Canada Competition Bureau

New Study Says that Canadians are Paying too Much for Communication Services

March 24, 2015 - Written By Cory McNutt

A new report issued by an Ottawa-based consumer group, the Public Interest Advocacy Centre (PIAC) says that the federal government needs to take action.  It is so bad and Canadians have become so dependent on the internet and wireless services that they will often pay those bills before they pay other essential services.  A survey respondent from the Ottawa-based Shepherds of Good Hope foundation for homelessness said, “Phone (home or cellular) is a necessary service that clients would not cut.  To make up for the expense, they might use food banks, clothing programs and other community resources.  This is hard, though, because clients want to feel normal.
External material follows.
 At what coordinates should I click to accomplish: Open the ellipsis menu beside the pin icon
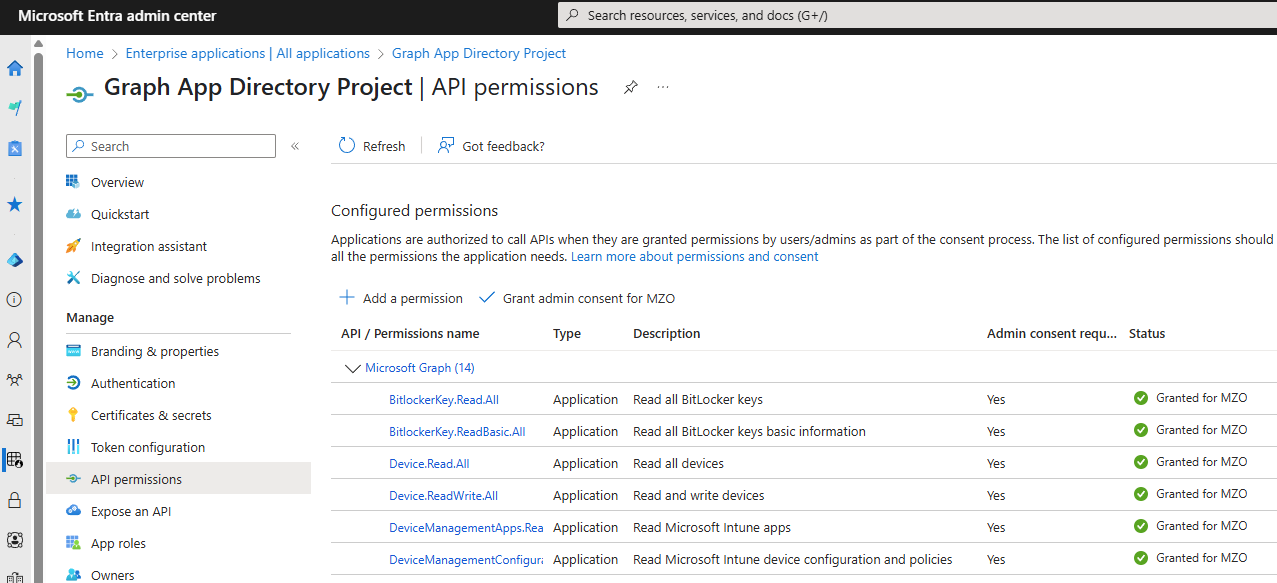[662, 88]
They want to be able to go to a store to buy things like everyone else.”

All Canadians are feeling the high cost of communication services, obviously the low-income households feel it the worst and Canadian households spend between $100 and $212 a month.  The low-income homes account for 8 and 15-percent of the populations and they spend an average of 7.6-percent of their total annual expenditures on communications.  This exceeds their spending on clothing, healthcare and education!  The PIAC report says, “Government and regulatory decision-makers have implemented ‘affordability’ policies that have focused on the availability and accessibility of communications services, rather than their true affordability.  Relying solely on competition has not, and likely will not, create the conditions needed to ensure that communications services truly are affordable for low-income Canadians.”

The Canadian government spends a lot of time trying to regulate competition, create pricing that everybody can afford, and police problems, but despite their best efforts, prices do not seem to be going down.  The PIAC has asked for help for the telecom providers but only heard from two.  Rogers has a Connected for Success program to deliver inexpensive broadband to Toronto Community Housing as well as cheaper wireless for the seniors.  SaskTel says that the onus to help the people falls on the government, not the individual companies.

Wall communications did a study in 2014 and looked at bundled packages in eight countries and found that a typical package with home phone, wireless, broadband and TV costs about $182 in Canada.  This is compared to just $93 in France or $102 in the UK.  Canadians also pay the highest in wireless bills – $56 compared to other developed countries where the average is only $40, while over their own border in the US they pay about $50.

The PIAC report says, “Relying solely on competition has not, and likely will not, create the conditions needed to ensure that communications services truly are affordable for low-income Canadians.”  A study called ‘No Consumer Left Behind’ lists five courses of action needed:

The federal government should amend the Telecommunications, Broadcasting and Radiocommunications Acts to include “affordability” under universal service obligations – Affordability in such cases should be calculated against other relevant expenditures to ensure Canadians don’t have to cut spending on other essentials – The requirements should respect consumer control over expenses and choice of services as much as possible – Any government policy or regulatory initiatives for low-income consumers should be designed with affordability in mind – The Canadian Radio-television and Telecommunications Commission should conduct yearly research on the affordability of the four major services: landline, cellphone, internet and television.

It is obvious that something needs to be done to curb communications costs in Canada and you can be sure that the government will keep trying to manipulate the companies into helping cut costs, but that will only go so far.  John Lawford, PIAC’s executive director, is very critical of the CRTC, the federal government and communication providers, says the report is merely a starting point for discussions on exactly what the definition of affordability means to Canada.